D. – I numeri che si stanno dando in queste ore sono del tutto provvisori, purtroppo le stime delle vittime, non solo dei morti, ma anche delle persone che stanno soffrendo, sono destinate a salire di ora in ora, si sta ancora scavando…

R. – Sì, il computo della morte purtroppo fa male e noi, spesso, cerchiamo anche di sottrarci a questo, perché ci piacerebbe parlare di vita e di quante ne salviamo. Però le cifre che stanno girando sono assolutamente irrealistiche: il numero dei morti purtroppo non solo è destinato a salire, ma segnerà, anche in questo caso, un’ecatombe. Quindi parliamo di una situazione che è molto simile a quella del terremoto del 2010, con un numero di morti imprecisato, ma molto alto, che assolutamente non è paragonabile a quello che stiamo leggendo adesso, proprio perché – lo ripeto – molte zone sono sott’acqua, letteralmente sott’acqua, e quindi si sta cercando di scavare. Il problema è che le comunicazioni più importanti, e parlo di strade e ponti, sono completamente distrutte.

D. – Che cosa si chiede alla comunità internazionale? Fermo restando appunto la difficoltà nel raggiungere le zone colpite, che cosa sollecitate?
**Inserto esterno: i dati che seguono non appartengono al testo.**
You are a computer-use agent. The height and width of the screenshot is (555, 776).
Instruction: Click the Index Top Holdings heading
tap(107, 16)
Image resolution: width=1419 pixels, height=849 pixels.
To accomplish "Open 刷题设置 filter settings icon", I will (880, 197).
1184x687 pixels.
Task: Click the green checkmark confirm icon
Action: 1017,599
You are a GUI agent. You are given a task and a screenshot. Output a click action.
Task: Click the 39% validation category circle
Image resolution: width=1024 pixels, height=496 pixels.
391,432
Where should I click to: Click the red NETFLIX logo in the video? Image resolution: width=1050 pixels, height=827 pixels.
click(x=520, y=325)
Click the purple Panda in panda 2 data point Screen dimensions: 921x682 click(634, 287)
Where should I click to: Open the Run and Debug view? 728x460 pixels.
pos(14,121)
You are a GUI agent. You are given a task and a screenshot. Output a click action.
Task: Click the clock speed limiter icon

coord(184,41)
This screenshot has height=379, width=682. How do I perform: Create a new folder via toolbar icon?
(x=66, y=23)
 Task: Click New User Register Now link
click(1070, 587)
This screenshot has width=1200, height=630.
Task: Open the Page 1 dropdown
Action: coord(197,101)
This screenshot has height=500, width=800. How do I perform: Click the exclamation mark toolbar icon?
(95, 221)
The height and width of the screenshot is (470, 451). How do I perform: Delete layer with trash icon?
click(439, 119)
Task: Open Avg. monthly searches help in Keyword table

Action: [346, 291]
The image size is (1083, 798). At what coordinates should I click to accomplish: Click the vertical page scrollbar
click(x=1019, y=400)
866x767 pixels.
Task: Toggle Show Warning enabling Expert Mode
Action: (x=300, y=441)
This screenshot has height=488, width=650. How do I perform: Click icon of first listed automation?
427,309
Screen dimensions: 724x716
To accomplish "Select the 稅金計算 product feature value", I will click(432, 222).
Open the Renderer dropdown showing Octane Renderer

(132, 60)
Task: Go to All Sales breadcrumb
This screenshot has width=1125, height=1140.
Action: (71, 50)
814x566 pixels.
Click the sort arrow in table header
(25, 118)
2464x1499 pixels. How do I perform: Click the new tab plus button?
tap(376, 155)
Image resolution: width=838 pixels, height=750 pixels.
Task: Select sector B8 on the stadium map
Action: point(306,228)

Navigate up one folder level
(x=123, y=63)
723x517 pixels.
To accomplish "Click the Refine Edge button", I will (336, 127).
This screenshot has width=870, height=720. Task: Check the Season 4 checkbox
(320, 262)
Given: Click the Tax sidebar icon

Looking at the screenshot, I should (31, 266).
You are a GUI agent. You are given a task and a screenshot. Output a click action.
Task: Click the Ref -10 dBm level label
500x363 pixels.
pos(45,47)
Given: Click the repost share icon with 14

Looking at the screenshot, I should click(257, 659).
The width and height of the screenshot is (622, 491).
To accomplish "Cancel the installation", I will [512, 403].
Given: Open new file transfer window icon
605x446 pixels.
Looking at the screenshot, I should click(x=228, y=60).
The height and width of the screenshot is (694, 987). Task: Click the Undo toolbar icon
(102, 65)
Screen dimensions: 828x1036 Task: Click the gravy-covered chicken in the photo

R. – Di non voltarsi dall’altra parte nel ritenere la situazione di Haiti, come purtroppo sto sentendo troppo spesso, una situazione irrisolvibile. Parliamo di un Paese che è stato colpito ogni due anni da una calamità, perché è dal 2010 che queste popolazioni hanno sofferenze continue. E quindi, proprio in ragione di questo, bisogna innanzitutto finanziare tutte le attività delle organizzazioni umanitarie e delle Ong presenti che purtroppo, al momento, risultano sotto finanziate, dando il massimo della visibilità alle problematiche di cui stiamo parlando. Haiti oggi vive nuovamente un incubo, a distanza di pochi anni e, quindi, la comunità internazionale si deve impegnare innanzitutto per raccontare ai propri cittadini e ai propri Paesi quello che sta accadendo a queste popolazioni. Lo ripeto: sono popolazioni martoriate; sono popolazioni che vivono in un’area dove ci sono, ogni anno o due anni, dei fenomeni talmente gravi per i quali purtroppo, specialmente i bambini, pagano dei prezzi altissimi. Per cui noi chiediamo innanzitutto aiuti e donazioni.